Locus Iste
Britten: A Hymn to the Virgin; Jubilate Deo in C; Parry: Blest Pair of Sirens; plus works by Bruckner, Poulenc, Rachmaninov; Rorem, Stanford, Tavener etc
Laura van der Heijden (cello); Choir of St John’s College, Cambridge/andrew Nethsingha; Glen Dempsey (organ) Signum Classics SIGCD567 73:51 mins Composed for the consecration of Linz Cathedral’s Votive Chapel
150 years ago, Bruckner’s
Locus iste appropriately headlines a disc commemorating another ecclesiastical dedication of that year: the new chapel of St John’s College, Cambridge. And Andrew Nethsingha adroitly programmes one work from each of the succeeding decades in what turns out to be a double celebration since the disc also marks the choir’s 100th release. Mind you, with so much introspective music dispersed among the 15 tracks, celebratory fervour is perhaps somewhat muted.

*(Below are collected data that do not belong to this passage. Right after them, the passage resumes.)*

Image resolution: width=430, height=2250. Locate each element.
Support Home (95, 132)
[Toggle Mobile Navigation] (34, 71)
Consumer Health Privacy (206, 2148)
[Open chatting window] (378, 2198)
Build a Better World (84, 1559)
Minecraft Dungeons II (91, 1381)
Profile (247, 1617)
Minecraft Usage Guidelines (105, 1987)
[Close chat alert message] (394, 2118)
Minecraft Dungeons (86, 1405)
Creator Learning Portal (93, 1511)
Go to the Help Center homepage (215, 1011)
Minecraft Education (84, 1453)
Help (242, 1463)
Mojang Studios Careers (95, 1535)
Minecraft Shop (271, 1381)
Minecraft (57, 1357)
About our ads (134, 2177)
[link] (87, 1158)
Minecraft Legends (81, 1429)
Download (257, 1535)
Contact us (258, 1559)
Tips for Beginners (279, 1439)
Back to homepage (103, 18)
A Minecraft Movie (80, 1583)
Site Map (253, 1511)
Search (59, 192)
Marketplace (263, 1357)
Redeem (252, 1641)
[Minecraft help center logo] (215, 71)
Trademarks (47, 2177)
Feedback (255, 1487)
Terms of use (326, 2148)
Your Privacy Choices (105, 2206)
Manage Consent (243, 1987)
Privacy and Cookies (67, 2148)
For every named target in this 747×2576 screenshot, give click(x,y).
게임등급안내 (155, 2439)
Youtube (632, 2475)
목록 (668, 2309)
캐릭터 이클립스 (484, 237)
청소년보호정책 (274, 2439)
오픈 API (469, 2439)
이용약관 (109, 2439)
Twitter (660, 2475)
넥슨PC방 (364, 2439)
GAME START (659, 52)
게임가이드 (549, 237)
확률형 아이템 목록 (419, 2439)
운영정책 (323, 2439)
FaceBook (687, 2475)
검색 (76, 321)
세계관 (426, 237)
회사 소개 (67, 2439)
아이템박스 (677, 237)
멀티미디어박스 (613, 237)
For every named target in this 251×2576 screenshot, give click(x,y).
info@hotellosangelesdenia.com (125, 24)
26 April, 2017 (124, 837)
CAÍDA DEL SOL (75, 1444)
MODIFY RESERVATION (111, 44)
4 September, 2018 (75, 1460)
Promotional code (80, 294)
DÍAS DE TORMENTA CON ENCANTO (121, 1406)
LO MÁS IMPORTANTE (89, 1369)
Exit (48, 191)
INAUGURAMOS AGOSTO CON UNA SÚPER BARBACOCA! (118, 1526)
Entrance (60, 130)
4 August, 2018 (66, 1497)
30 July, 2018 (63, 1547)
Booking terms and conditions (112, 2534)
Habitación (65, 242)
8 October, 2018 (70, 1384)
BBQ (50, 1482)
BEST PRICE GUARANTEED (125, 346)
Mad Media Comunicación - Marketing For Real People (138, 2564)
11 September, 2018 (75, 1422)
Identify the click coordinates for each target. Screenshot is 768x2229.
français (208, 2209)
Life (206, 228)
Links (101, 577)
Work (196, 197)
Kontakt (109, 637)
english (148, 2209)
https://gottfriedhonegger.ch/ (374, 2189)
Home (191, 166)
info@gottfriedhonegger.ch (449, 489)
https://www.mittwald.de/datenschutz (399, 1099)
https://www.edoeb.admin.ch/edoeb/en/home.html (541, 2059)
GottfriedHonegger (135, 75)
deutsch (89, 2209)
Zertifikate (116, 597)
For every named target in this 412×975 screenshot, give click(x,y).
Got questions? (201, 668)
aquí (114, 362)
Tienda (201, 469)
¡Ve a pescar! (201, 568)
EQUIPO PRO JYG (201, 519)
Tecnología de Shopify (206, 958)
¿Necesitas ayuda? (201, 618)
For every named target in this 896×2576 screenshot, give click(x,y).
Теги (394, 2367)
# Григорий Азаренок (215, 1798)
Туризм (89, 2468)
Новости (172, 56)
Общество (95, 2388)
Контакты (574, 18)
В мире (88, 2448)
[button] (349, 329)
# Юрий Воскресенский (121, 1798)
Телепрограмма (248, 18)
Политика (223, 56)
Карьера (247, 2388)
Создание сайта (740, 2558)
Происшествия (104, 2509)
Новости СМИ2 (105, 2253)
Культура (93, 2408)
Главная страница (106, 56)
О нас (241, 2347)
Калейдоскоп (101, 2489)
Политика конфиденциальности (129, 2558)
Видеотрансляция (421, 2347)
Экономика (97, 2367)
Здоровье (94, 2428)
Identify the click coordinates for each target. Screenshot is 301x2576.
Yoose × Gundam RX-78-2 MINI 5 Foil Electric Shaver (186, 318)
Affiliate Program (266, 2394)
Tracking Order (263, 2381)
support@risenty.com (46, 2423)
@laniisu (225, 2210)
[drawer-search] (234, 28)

True, Parry’s Blest Pair of Sirens brings up the rear with all due pomp and circumstance (though it seems to run out of steam towards the end), and Britten’s Jubilate in C together with the ear-catching textures of Jonathan Dove’s Seek him that maketh the seven stars oxygenate admirably; but the overarching tone is set by the opening work as William Harris’s Faire is the Heaven draws a sonorous curtain of richest velvet. Tempos sometimes err on the cautious side. Finzi’s God is gone up proves distinctly deliberate, and the teenage Britten’s miraculously poised Hymn to the Virgin drags its feet. Still, the Rachmaninov Cherubic Hymn segues beautifully out of Giles Swayne’s sombre, enigmatic setting of Adam lay ibounden. A glint of sunlight, inspired and inspiring.